Le tarmac de Gemena n’a pas seulement vu atterrir un avion officiel. Il a vu descendre une promesse d’État. Le Vice-Premier Ministre Jean-Pierre Bemba Gombo, accompagné du Directeur général de la Régie des Voies Aériennes (RVA), a inspecté l’avancement des travaux de modernisation de l’aéroport national de Gemena, au Sud-Ubangi. Objectif : mesurer l’ampleur d’un chantier appelé à désenclaver la province.
Accueilli par le Gouverneur Miche Mobonga Lobo et les autorités aéroportuaires, le patron des Transports est venu constater si la modernité promise épouse enfin les pistes longtemps poussiéreuses.
Le ciel rendu à la province
Gemena, jadis reléguée aux marges logistiques, voit son aéroport s’aligner aux normes internationales. Piste réhabilitée, balisage renforcé, capacité d’atterrissage nocturne annoncée : le ciel s’élargit.

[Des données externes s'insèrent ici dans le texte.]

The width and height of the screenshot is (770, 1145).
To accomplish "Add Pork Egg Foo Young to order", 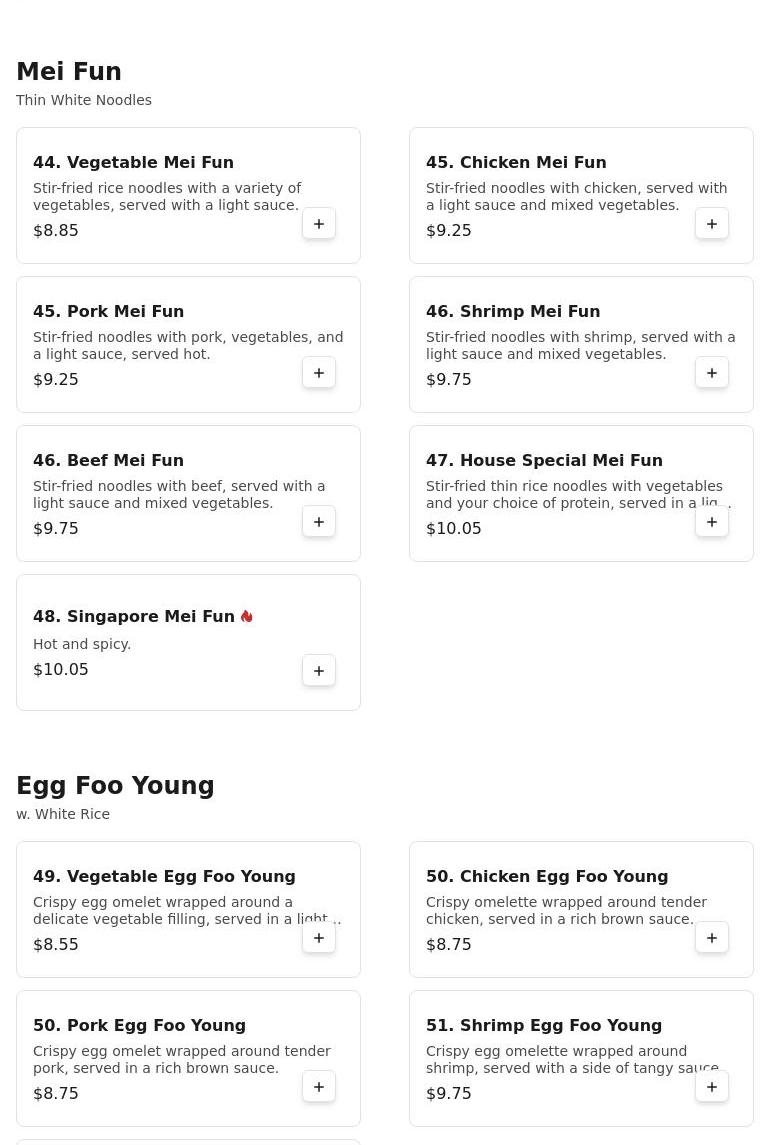I will pyautogui.click(x=319, y=1087).
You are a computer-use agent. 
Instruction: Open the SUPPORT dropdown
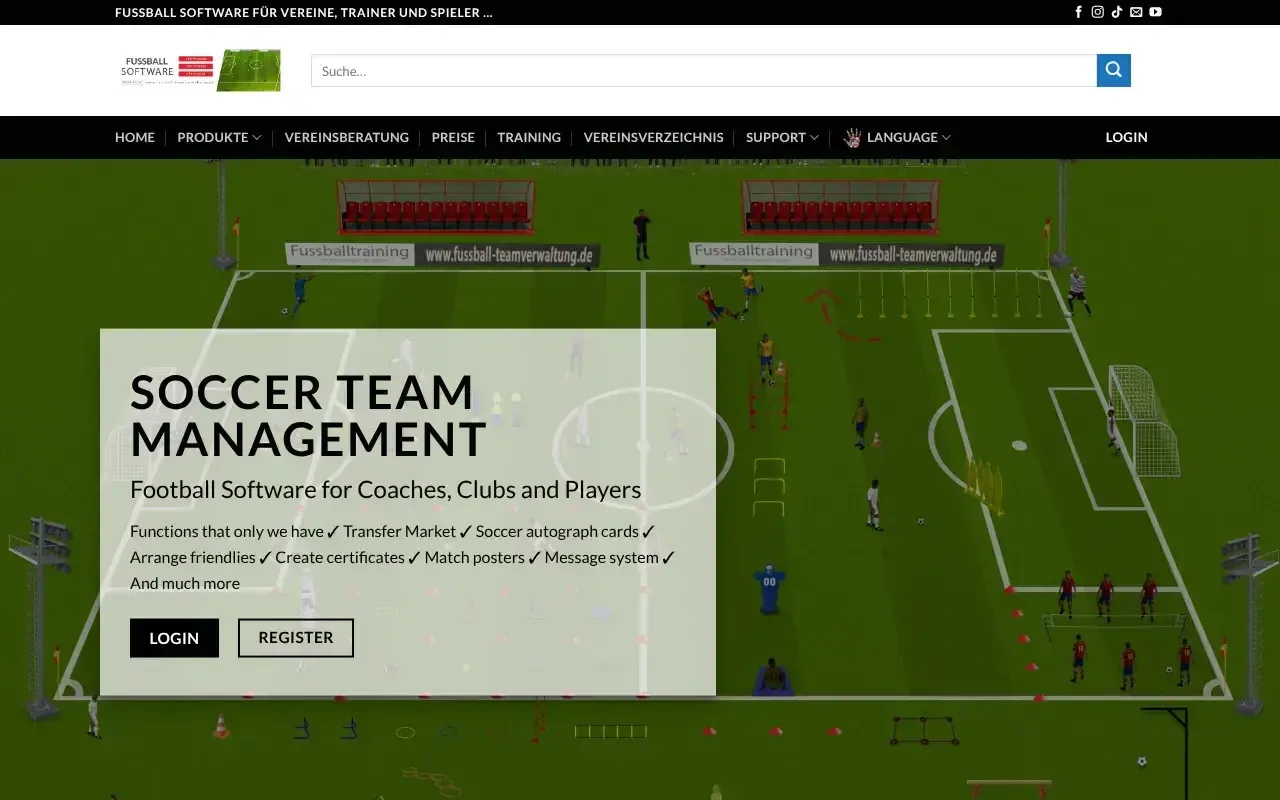(781, 137)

Comme l’écrivait John Maynard Keynes, « l’investissement crée l’avenir ». Ici, l’infrastructure devient projection stratégique : ouvrir les airs, c’est ouvrir l’économie.
La piste comme promesse
« Un rêve qui devient réalité », a déclaré le Gouverneur. La modernisation dépasse la technique. Elle incarne la matérialisation d’une attente collective.

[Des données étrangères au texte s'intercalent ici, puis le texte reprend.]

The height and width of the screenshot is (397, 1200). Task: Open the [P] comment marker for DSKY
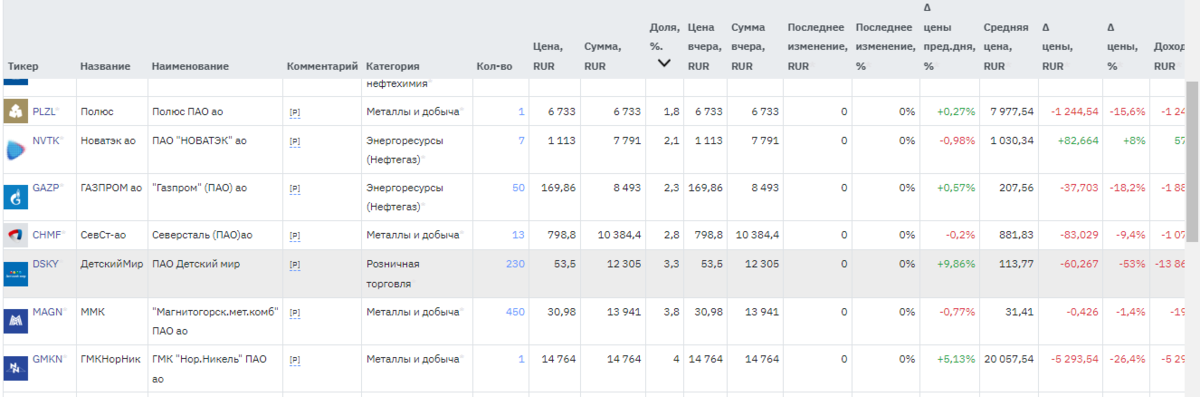(295, 264)
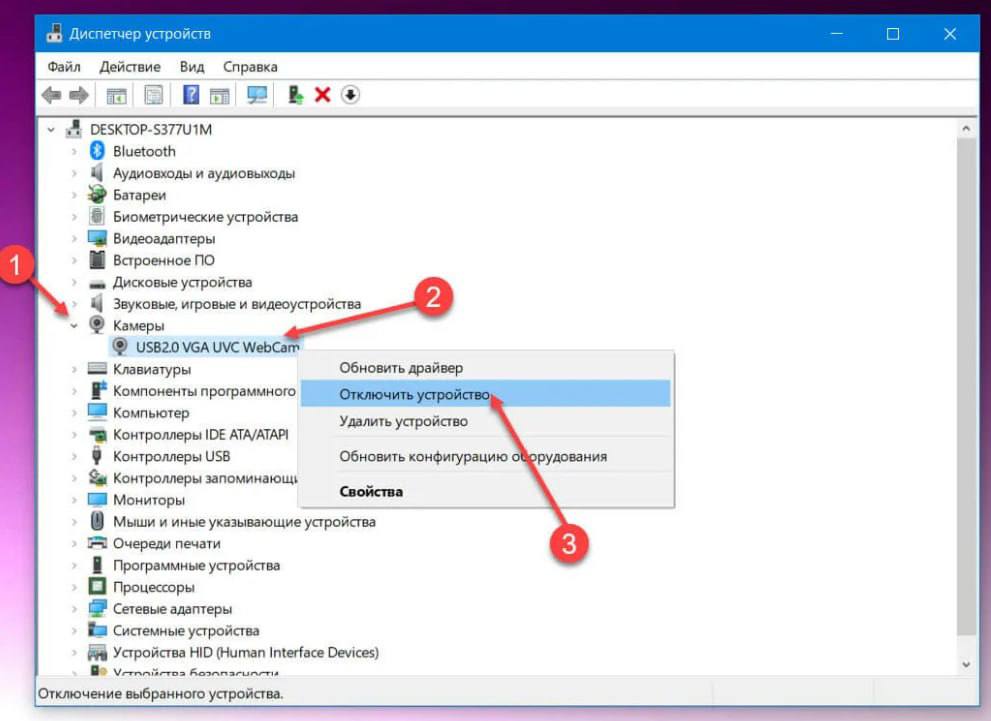
Task: Click the properties sheet toolbar icon
Action: (153, 95)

Pour l’urbaniste Paul Virilio, « la maîtrise de la vitesse est une maîtrise du territoire ». Permettre des vols nocturnes, c’est raccourcir les distances, réinscrire le Sud-Ubangi dans le tempo national.
L’État au rendez-vous du désenclavement
La présence du gouvernement traduit un message politique : le désenclavement n’est plus un slogan, mais un chantier visible. En droit public des infrastructures, l’État garantit la continuité et la sécurité du service. La RVA est ainsi appelée à sécuriser l’ouvrage, condition sine qua non de sa durabilité.

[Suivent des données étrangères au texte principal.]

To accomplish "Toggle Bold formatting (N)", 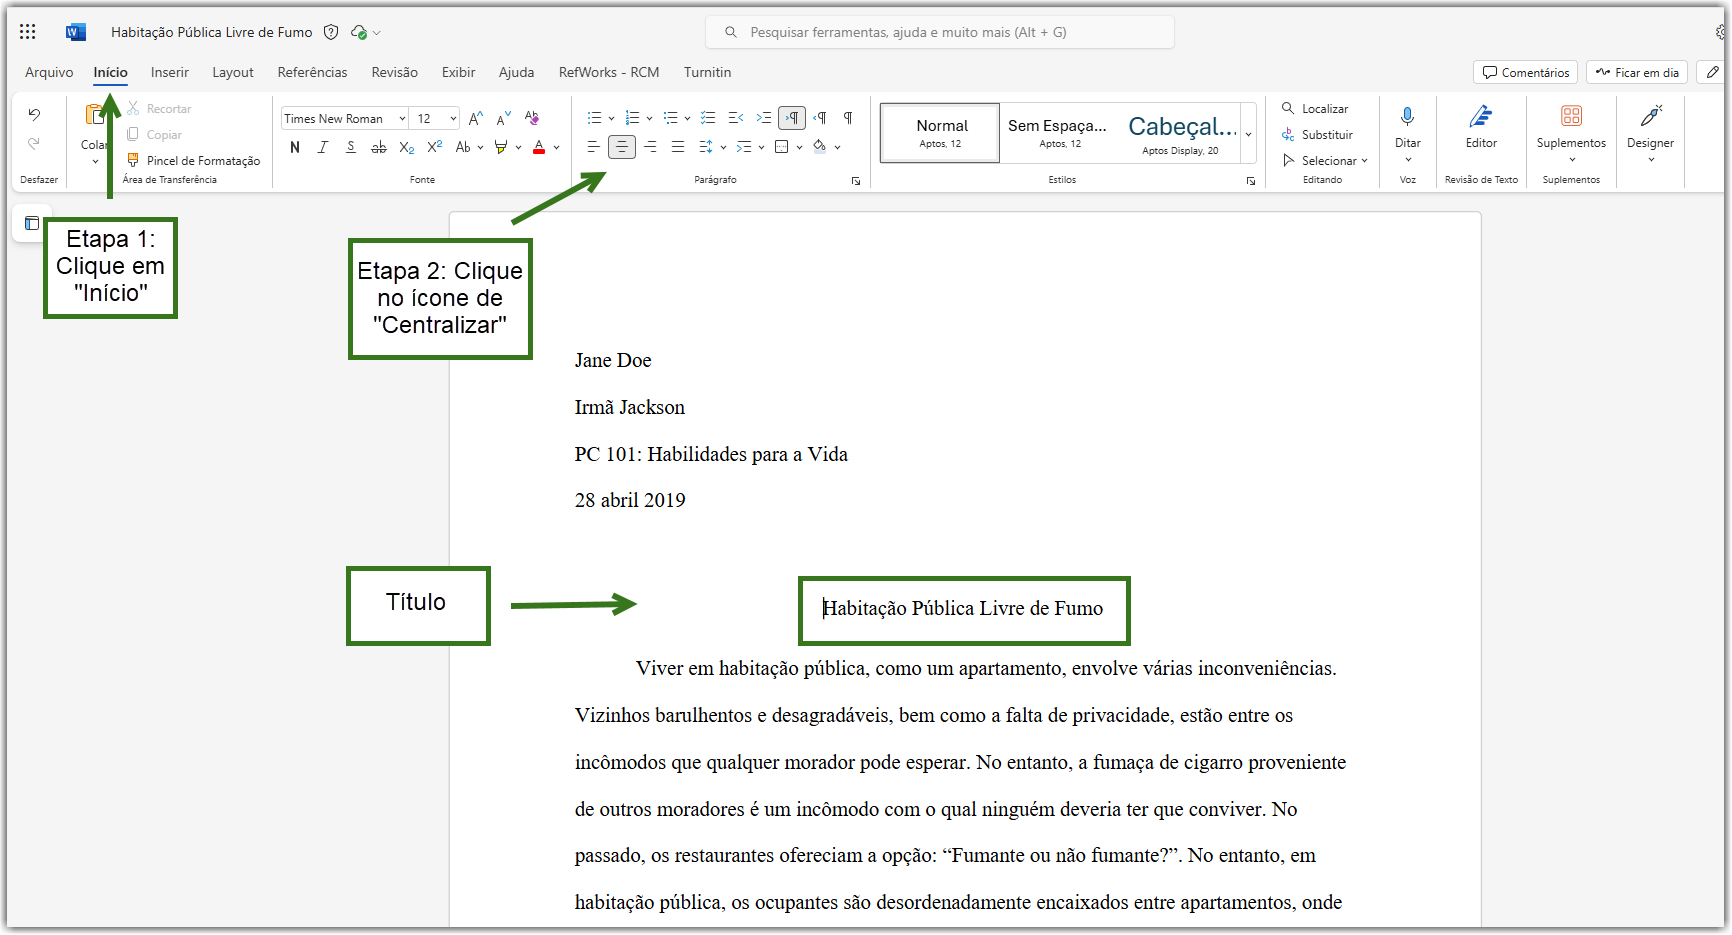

Un tarmac, mille espérances
Au-delà du béton, il y a la symbolique. « Les infrastructures sont les veines d’une nation », disait Pierre Rosanvallon. Sans elles, le corps territorial s’asphyxie. Gemena regarde désormais le ciel autrement. Si les promesses se confirment, l’aéroport deviendra levier de commerce, de mobilité et de cohésion.
Car, au fond, comme le rappelait Antoine de Saint-Exupéry, « pour ce qui est de l’avenir, il ne s’agit pas de le prévoir, mais de le rendre possible ». À Gemena, l’avenir semble enfin prendre son envol.